Die oben beschriebene Problematik wird auch in einem Beitrag von Amy S. Bruckman mit dem Titel "Student Research and the Internet" aufgezeigt.[Fn2] Aus Sicht einer Lehrenden des College of Computing an der Universität Georgia Tech ist das Thema Informationskompetenz und die Problematik „Bibliothek und Internet“ treffend charakterisiert. Nicht immer ist das Bewusstsein der Bedeutung von Informationskompetenz deutlich genug ausgeprägt, besonders wenn z.B. Informationskompetenz nur mit Recherchekompetenz oder „computer literacy“ gleichgesetzt wird. Bruckman ist allerdings diesbezüglich keine typische Vertreterin der „harten“ Computerwissenschaften: Ihre Dissertation hat sie in der „Epistemology and Learning Group“ am MIT Media Lab geschrieben.[Fn3] Die von ihr im Text erwähnte durchgeführte Lehrveranstaltung trägt den Titel „Computers, Society, and Professionalism“.
Zur Informationskompetenz aus Bibliothekssicht[Fn4]
Über effiziente Recherche- und Navigationsstrategien hinaus umfasst Informationskompetenz vor allem die Kreativität, den eigenen Informationsprozess bewusst und bedarfsgerecht zu gestalten.

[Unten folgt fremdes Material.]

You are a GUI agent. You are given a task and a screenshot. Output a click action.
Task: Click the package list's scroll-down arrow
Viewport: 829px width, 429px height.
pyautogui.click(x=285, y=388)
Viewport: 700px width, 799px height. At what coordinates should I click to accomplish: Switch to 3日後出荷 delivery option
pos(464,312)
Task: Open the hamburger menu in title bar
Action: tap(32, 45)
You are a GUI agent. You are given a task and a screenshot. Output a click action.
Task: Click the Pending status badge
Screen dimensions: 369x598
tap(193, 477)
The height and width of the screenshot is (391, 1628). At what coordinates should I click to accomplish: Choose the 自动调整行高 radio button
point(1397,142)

Pädagogisch-didaktische Aktivitäten zu ihrer Förderung ermöglichen den Lernenden, ihr Repertoire an Erfahrungen beim Suchen und Finden von Informationen auszuweiten und zu verändern. Jeder Einzelne nutzt ein Informationssystem auf seine spezielle, individuelle Art und Weise. Relevant sind Beratung (Consulting) zur selbstgesteuerten Optimierung der Informationskompetenz, verbunden mit der Anregung zur Reflexion über den eigenen Lern- und Informationsprozess und dessen Fortschritte. Informationskompetenz ist nur kontext- und fachspezifisch als Lernerfahrung vermittelbar. Für die letzte These ist gerade auch Bruckmans Aufsatz ein Indiz.

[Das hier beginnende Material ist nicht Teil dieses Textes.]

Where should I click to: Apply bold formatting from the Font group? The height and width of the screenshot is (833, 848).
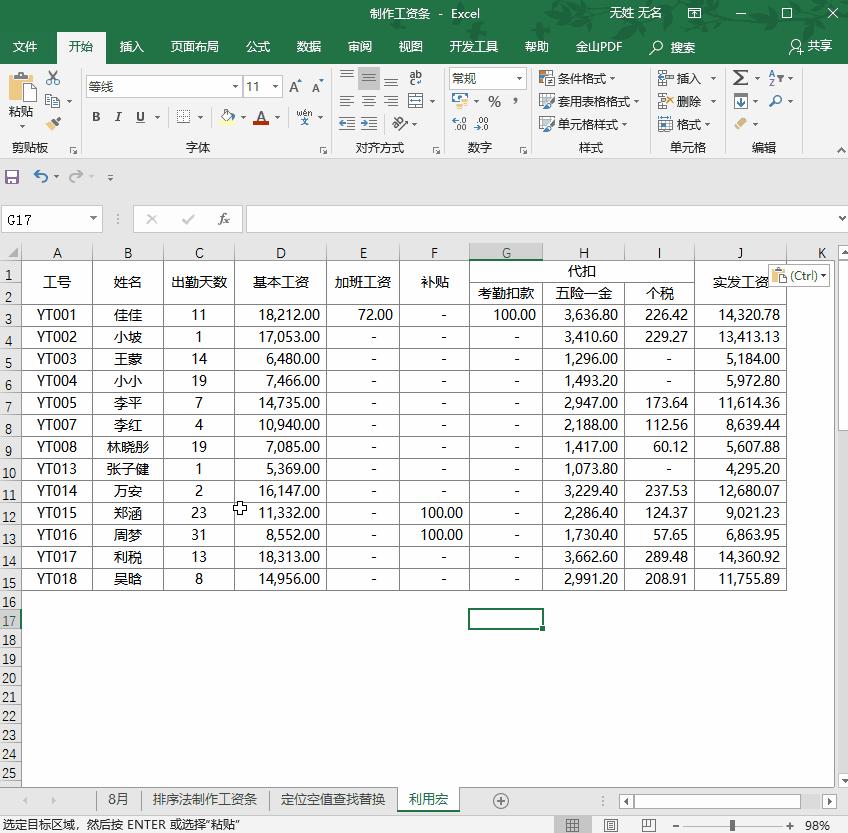[x=96, y=117]
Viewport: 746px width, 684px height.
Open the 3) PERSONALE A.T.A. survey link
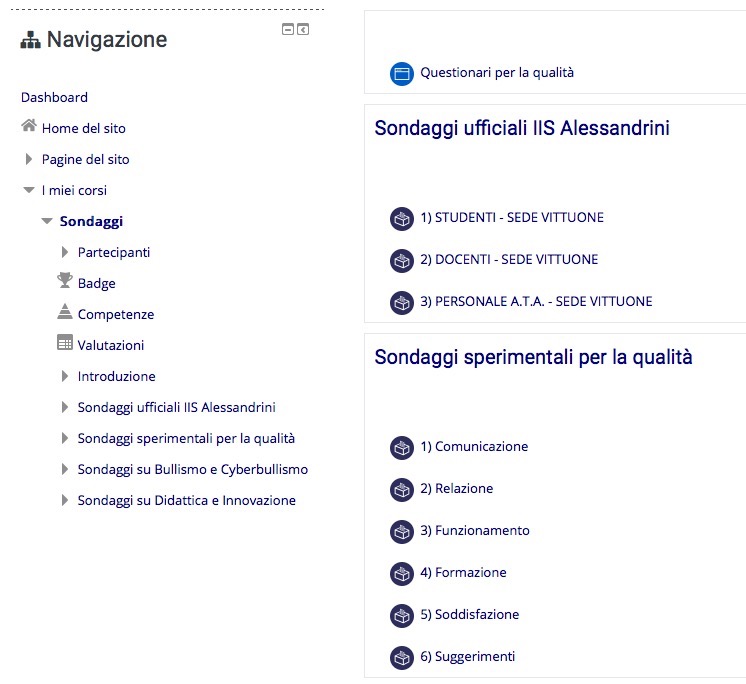click(536, 302)
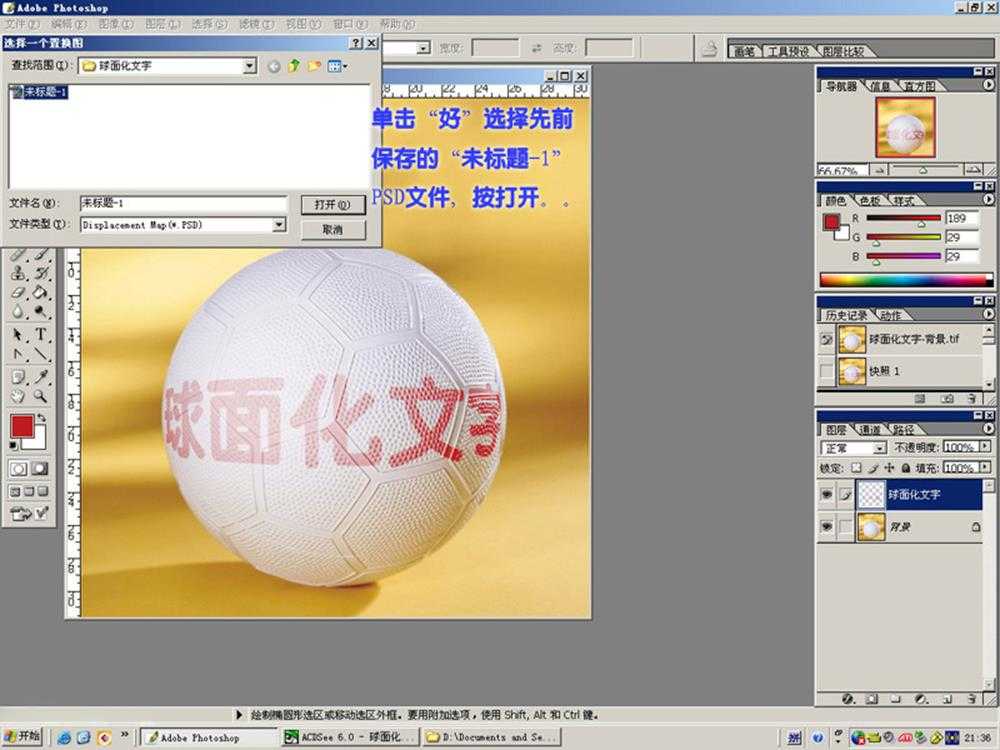1000x750 pixels.
Task: Select the Eraser tool
Action: point(16,293)
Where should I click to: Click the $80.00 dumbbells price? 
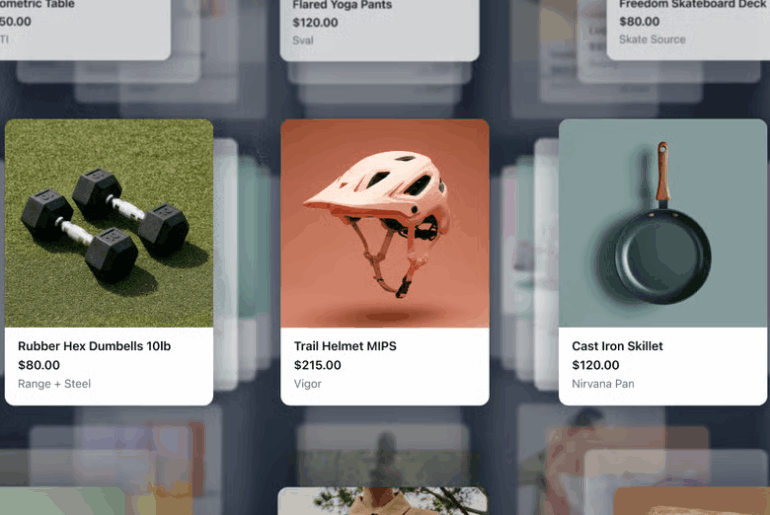[39, 365]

Eine große Bandbreite von Aktivitäten zur Informationskompetenz-Förderung und im Auskunfts-Service der Bibliothek ist nötig, um die Kunden in ihrem aufnahmefähigen (teachable) Moment zu erreichen bzw. diesen zu nutzen. Dazu gehören u.a. die Integration von Modulen und Tutorials zur Förderung der Informationskompetenz in fachspezifischen Lehrveranstaltungen, aber auch außerhalb von Lehrveranstaltungen stattfindende Präsentationen oder eigene Lehrveranstaltungen der Bibliothek, das Angebot eines Online-Tutorials, die „just-in-time“-Beratung am Auskunftsplatz oder im Chat sowie Newsletter per Email, Plakate, Lesezeichen, Broschüren, usw. Eine zusätzliche Möglichkeit, das Bewusstsein über das eigene Informationsverhalten zu schärfen, könnten auch Kapitel und Anhänge zum Thema fachspezifischer Informationskompetenz in gängigen Lehrbüchern für Studierende sein.[Fn5]
Informationskompetenz ist mehr als Recherchekompetenz
Letztendlich aber können nur die Lehrenden die Informationskompetenz ihrer Studierenden wirklich beeinflussen. Optimal ist es, wenn diese agieren wie Amy Bruckman. Entscheidend sind nicht Extra-Kurse zur Vermittlung von Informationskompetenz, sondern der „subtile“ Zwang, sich diese in projekt-ähnlichen Studienteilen erarbeiten zu müssen. Zeit und Ort der Vermittlung von Informationskompetenz müssen so in das Curriculum integriert werden, dass die Studierenden aus ihrer Eigenverantwortung und aus ihrer Studienaufgabe heraus die Kompetenz des Umganges mit elektronischer Fachinformation selbststeuernd erlernen.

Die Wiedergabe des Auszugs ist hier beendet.